Cambridge: MIT Press, 2000
The dream of the twentieth century was the construction of mass utopia. As the century closes, this dream is being left behind; the belief that industrial modernization can bring about the good society by overcoming material scarcity for all has been challenged by the disintegration of European socialism, capitalist restructuring, and ecological constraints. The larger social vision has given way to private dreams of material happiness and to political cynicism. Developing the notion of dreamworld as both a poetic description of a collective mental state and an analytical concept, Susan Buck-Morss attempts to come to terms with mass dreamworlds at the moment of their passing. She shows how dreamworlds became dangerous when their energy was used by the structures of power as an instrument of force against the masses. Stressing the similarities between the East and West and using the end of the Cold War as her point of departure, she examines both extremes of mass utopia, dreamworld and catastrophe.The book is in four parts. “Dreamworlds of Democracy” asks whether collective sovereignty can ever be democratic. “Dreamworlds of History” calls for a rethinking of revolution by political and artistic avant-gardes. “Dreamworlds of Mass Culture” explores the affinities between mass culture’s socialist and capitalist forms. An “Afterward” places the book in the historical context of the author’s collaboration with a group of Moscow philosophers and artists over the past two tumultuous decades. The book is an experiment in visual culture, using images as philosophy, presenting, literally, a way of seeing the past.
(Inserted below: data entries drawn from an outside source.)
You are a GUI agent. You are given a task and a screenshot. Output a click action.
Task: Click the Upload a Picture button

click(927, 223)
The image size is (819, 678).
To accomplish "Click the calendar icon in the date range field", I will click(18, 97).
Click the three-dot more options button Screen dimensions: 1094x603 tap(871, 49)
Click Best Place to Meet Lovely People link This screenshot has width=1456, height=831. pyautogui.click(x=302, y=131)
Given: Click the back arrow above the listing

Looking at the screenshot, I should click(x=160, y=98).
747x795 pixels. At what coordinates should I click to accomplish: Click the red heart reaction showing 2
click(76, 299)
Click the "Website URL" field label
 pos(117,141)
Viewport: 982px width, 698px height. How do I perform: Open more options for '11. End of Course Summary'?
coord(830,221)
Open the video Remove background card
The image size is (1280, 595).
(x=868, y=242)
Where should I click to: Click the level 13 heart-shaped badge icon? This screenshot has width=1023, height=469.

Its pictorial narratives rescue historical data that with the end of the Cold War are threatened with oblivion and challenge common conceptions of what this century was all about.
“Dreamworld and Catastrophe is a brilliant and thought-provoking work.”
—David Wild, The Architects’ Journal
An ambitious book with the courage to take on the images that complacent post-capitalism might prefer to forget, and the erudition to read them with rigor and wit.”
“Buck-Morss breaks quite new ground here, with an ambitious comparison of state legitimations, industrial technologies and popular culture in the USSR and USA, focused mainly—though not exclusively—on the 1920s and 1930s.”